#### [TEXT PROVIDED]
# Service Violation



## Magnettica (Jan 23, 2007)

I believe this is a violation of 230.6.


----------



## MDShunk (Jan 7, 2007)

Yes, those unfused service conductors do travel quite a ways indoors. I'm also worried about working space for the meter cans. 

That fake chimney looks like it might have been added after the service was installed. Do you have any other information about how this ended up happening this way?


----------



## Magnettica (Jan 23, 2007)

Nope, I just parked the truck next to this building on my way to lunch a few months back. As I recall, there were no violation issues with the meter cans because there was some landscaping/ railroad ties that kept the meters at least 3' from the sidewalk. I tend to agree with you that the chimney framing was added after the service was installed wich tells me the framing was done without a permit. How else could the NEC violation be explained? The builing is a restaurant on the first floor, and a few apartments up above.


----------



## sguinn (Nov 19, 2007)

Magnettica said:


> I believe this is a violation of 230.6.

#### [TASK REQUIREMENTS]
1/ Transcribe the portion of the service violation thread starting with "Nope, I just" and going on through "(Nov 19, 2007)".
2/ Pick up the forum thread on the service violation after its last line and continue it.

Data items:
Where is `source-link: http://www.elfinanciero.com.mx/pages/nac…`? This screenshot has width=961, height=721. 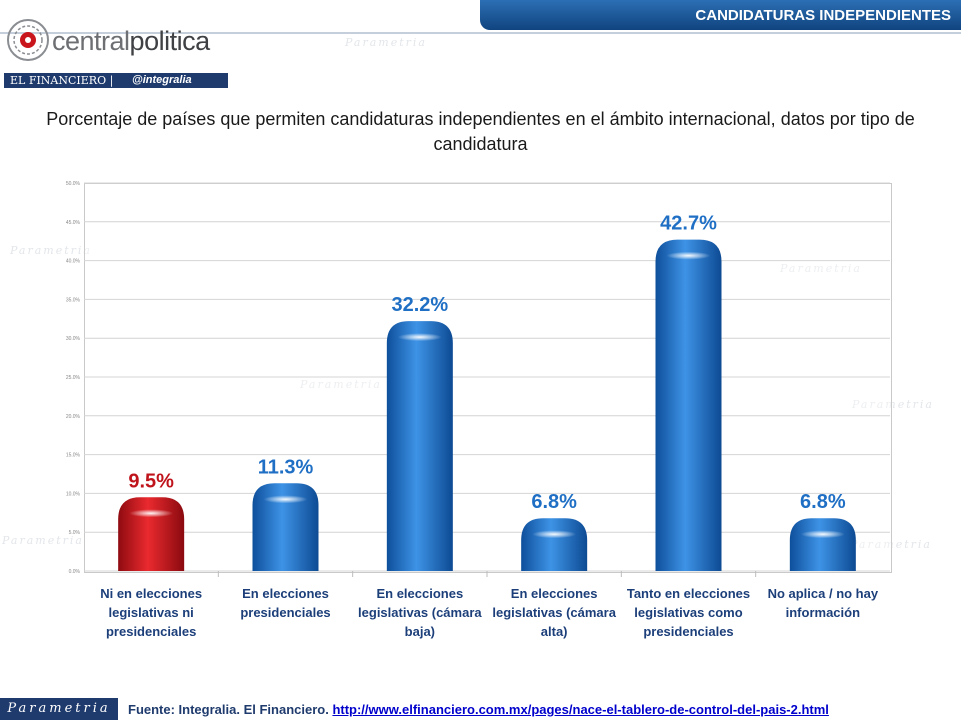
source-link: http://www.elfinanciero.com.mx/pages/nac… is located at coordinates (580, 710).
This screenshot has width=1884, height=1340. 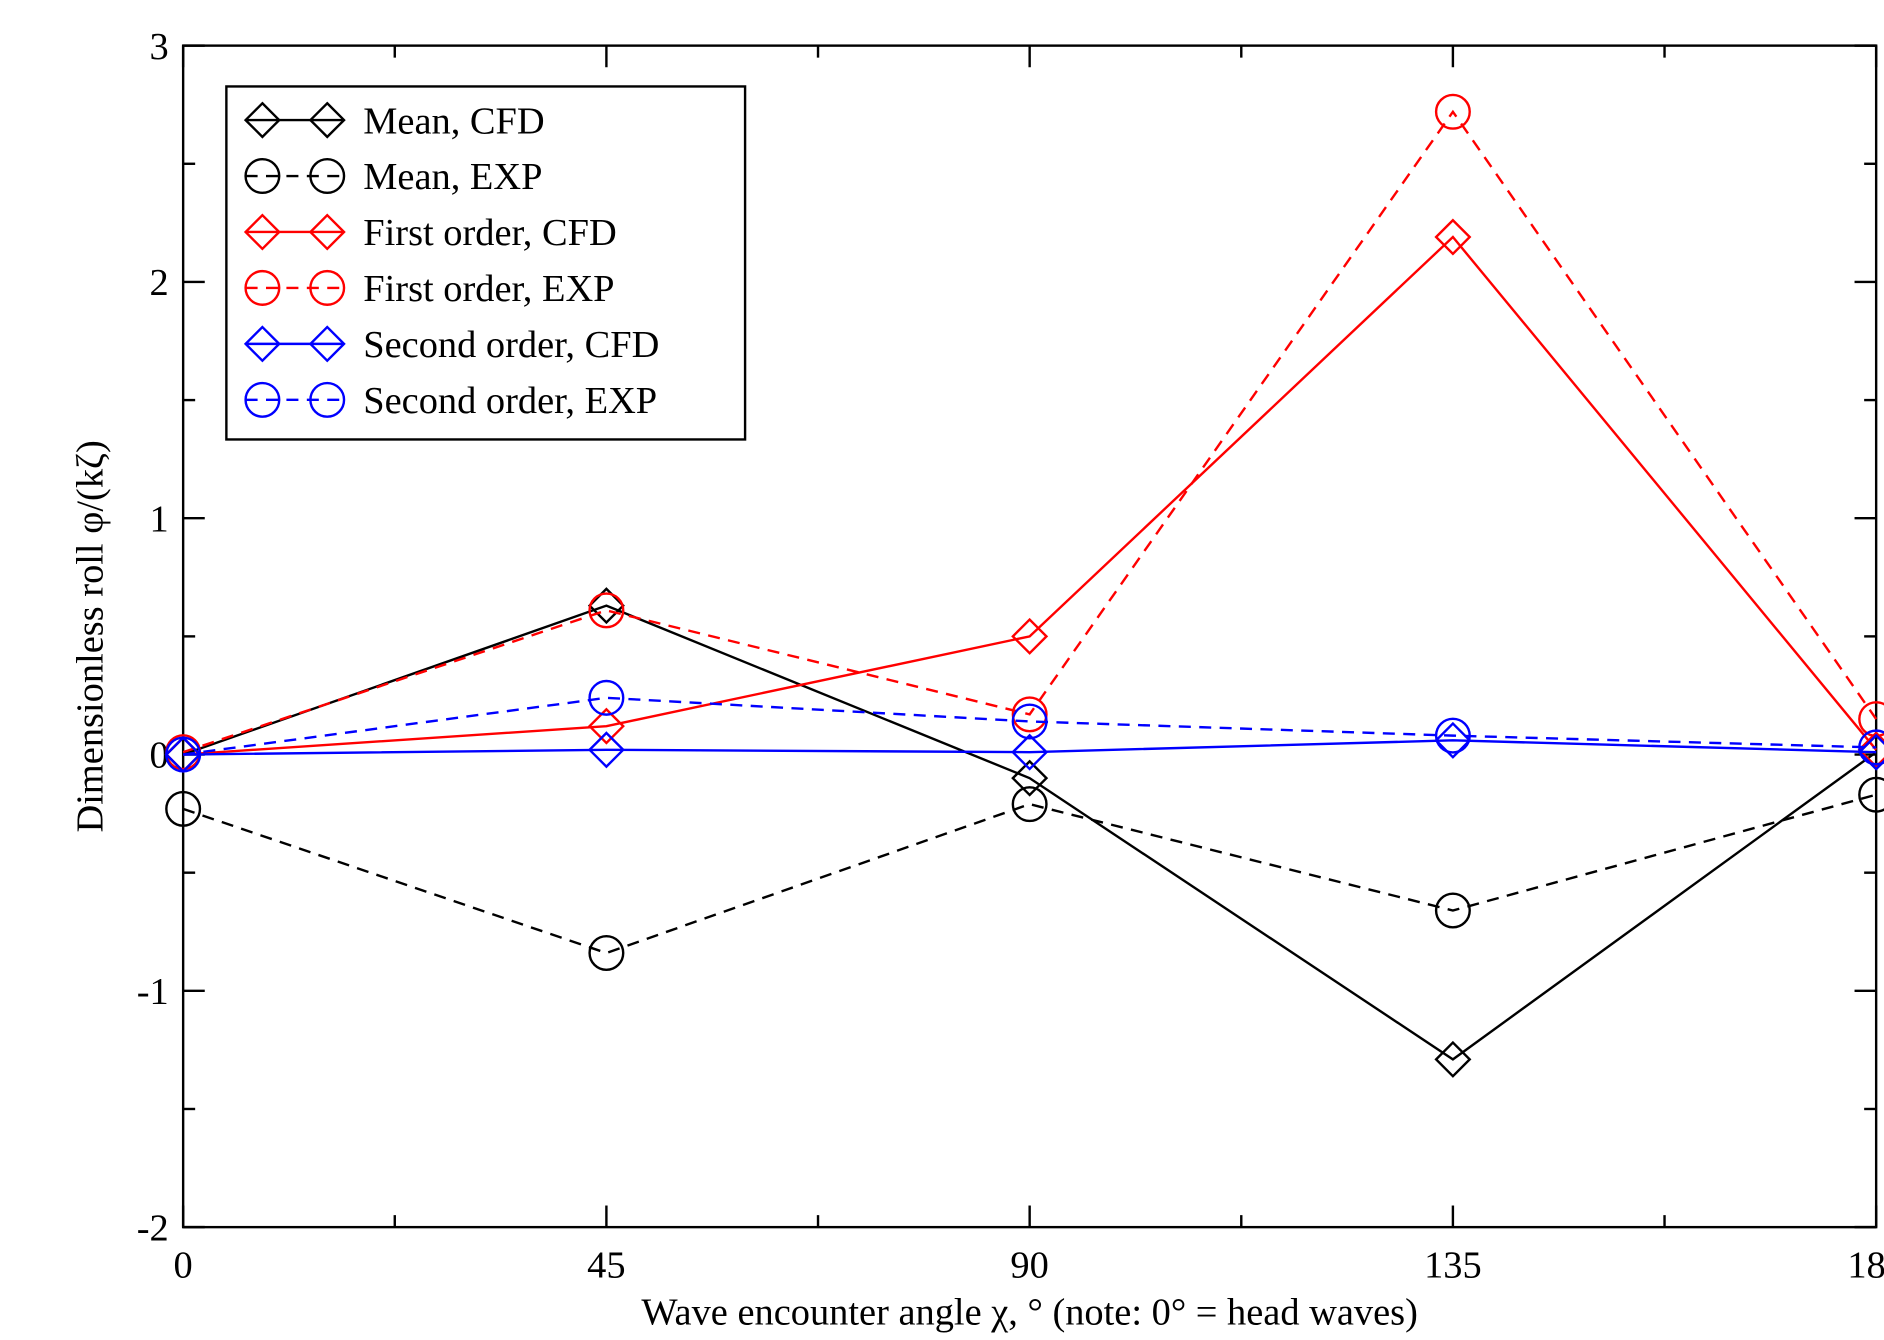 What do you see at coordinates (606, 1266) in the screenshot?
I see `x-tick-label: 45` at bounding box center [606, 1266].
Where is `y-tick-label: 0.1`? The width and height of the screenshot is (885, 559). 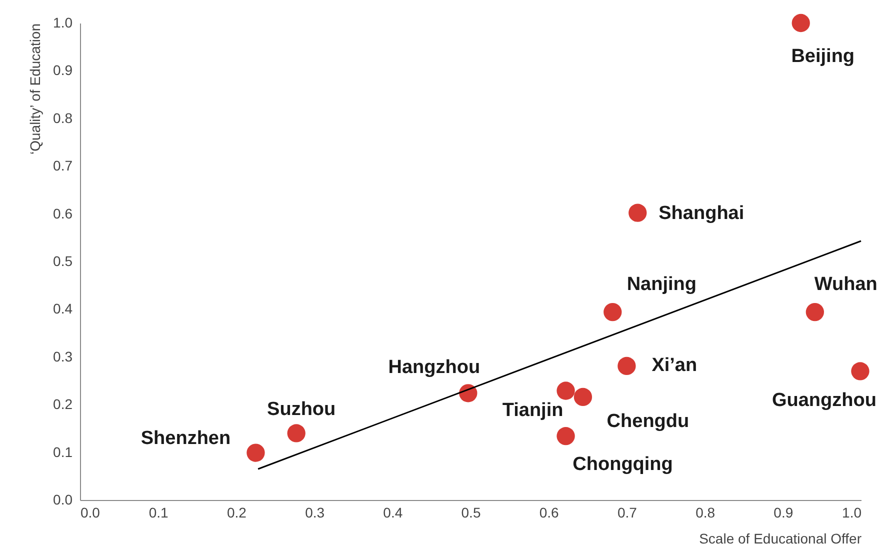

#### [PER-TASK OUTPUTS]
1/
Nope, I just parked the truck next to this building on my way to lunch a few months back. As I recall, there were no violation issues with the meter cans because there was some landscaping/ railroad ties that kept the meters at least 3' from the sidewalk. I tend to agree with you that the chimney framing was added after the service was installed wich tells me the framing was done without a permit. How else could the NEC violation be explained? The builing is a restaurant on the first floor, and a few apartments up above.


----------



## sguinn (Nov 19, 2007)

2/
 I think it violates the laws of physics, is that some kind of MC Escher house? But seriously, I've never seen SE going into a house and then coming back out, cooky.


----------



## Celtic (Nov 19, 2007)

sguinn said:


> .... I've never seen SE going into a house and then coming back out, cooky.


Looks like conduit to me....


----------



## sguinn (Nov 19, 2007)

Celtic said:


> Looks like conduit to me....


 
Celtic, good eye. Mine were all wobbly from trying to figure out what dimension the house was existing in!:laughing:


----------



## Bkessler (Feb 14, 2007)

Kinda lookes like the old Bates place. How much for a room?


----------



## littlesparky (Dec 21, 2007)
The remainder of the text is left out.